=== Work request ===
Before you finish, make sure every line below has been written out exactly.

=== Exercise data ===

***

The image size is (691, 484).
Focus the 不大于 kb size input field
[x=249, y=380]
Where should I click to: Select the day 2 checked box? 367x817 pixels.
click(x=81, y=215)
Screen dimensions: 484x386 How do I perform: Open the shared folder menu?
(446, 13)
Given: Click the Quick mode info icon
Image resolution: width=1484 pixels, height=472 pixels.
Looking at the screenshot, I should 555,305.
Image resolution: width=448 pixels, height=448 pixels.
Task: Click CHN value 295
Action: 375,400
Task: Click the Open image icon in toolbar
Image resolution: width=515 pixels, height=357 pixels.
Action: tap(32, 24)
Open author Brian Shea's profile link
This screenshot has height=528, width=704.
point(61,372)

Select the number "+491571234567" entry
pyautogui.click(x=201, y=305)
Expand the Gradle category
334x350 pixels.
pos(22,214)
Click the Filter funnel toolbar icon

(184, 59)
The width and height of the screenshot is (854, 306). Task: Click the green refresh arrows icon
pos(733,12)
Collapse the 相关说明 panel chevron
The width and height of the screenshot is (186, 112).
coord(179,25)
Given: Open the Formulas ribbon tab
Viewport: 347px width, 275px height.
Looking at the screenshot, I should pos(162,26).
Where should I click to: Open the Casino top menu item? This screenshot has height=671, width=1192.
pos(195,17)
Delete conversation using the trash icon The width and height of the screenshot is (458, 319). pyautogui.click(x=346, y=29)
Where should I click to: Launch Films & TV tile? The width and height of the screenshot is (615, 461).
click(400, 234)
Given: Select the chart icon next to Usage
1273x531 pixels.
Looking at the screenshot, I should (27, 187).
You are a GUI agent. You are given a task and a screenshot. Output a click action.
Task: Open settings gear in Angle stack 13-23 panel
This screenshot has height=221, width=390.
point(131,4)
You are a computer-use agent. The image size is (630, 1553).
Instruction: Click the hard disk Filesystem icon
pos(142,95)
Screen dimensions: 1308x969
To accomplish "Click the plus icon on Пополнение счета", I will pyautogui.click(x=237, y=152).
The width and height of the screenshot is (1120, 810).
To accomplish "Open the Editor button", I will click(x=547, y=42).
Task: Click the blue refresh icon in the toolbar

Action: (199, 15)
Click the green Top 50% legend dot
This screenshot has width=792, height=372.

***

=== Task response ===
The image size is (691, 484).
Focus the 不大于 kb size input field
[x=249, y=380]
Where should I click to: Select the day 2 checked box? 367x817 pixels.
click(x=81, y=215)
Screen dimensions: 484x386 How do I perform: Open the shared folder menu?
(446, 13)
Given: Click the Quick mode info icon
Image resolution: width=1484 pixels, height=472 pixels.
Looking at the screenshot, I should 555,305.
Image resolution: width=448 pixels, height=448 pixels.
Task: Click CHN value 295
Action: 375,400
Task: Click the Open image icon in toolbar
Image resolution: width=515 pixels, height=357 pixels.
Action: tap(32, 24)
Open author Brian Shea's profile link
This screenshot has height=528, width=704.
point(61,372)

Select the number "+491571234567" entry
pyautogui.click(x=201, y=305)
Expand the Gradle category
334x350 pixels.
pos(22,214)
Click the Filter funnel toolbar icon

(184, 59)
The width and height of the screenshot is (854, 306). Task: Click the green refresh arrows icon
pos(733,12)
Collapse the 相关说明 panel chevron
The width and height of the screenshot is (186, 112).
coord(179,25)
Given: Open the Formulas ribbon tab
Viewport: 347px width, 275px height.
Looking at the screenshot, I should pos(162,26).
Where should I click to: Open the Casino top menu item? This screenshot has height=671, width=1192.
pos(195,17)
Delete conversation using the trash icon The width and height of the screenshot is (458, 319). pyautogui.click(x=346, y=29)
Where should I click to: Launch Films & TV tile? The width and height of the screenshot is (615, 461).
click(400, 234)
Given: Select the chart icon next to Usage
1273x531 pixels.
Looking at the screenshot, I should (27, 187).
You are a GUI agent. You are given a task and a screenshot. Output a click action.
Task: Open settings gear in Angle stack 13-23 panel
This screenshot has height=221, width=390.
point(131,4)
You are a computer-use agent. The image size is (630, 1553).
Instruction: Click the hard disk Filesystem icon
pos(142,95)
Screen dimensions: 1308x969
To accomplish "Click the plus icon on Пополнение счета", I will pyautogui.click(x=237, y=152).
The width and height of the screenshot is (1120, 810).
To accomplish "Open the Editor button", I will click(x=547, y=42).
Task: Click the blue refresh icon in the toolbar

Action: (199, 15)
Click the green Top 50% legend dot
This screenshot has width=792, height=372.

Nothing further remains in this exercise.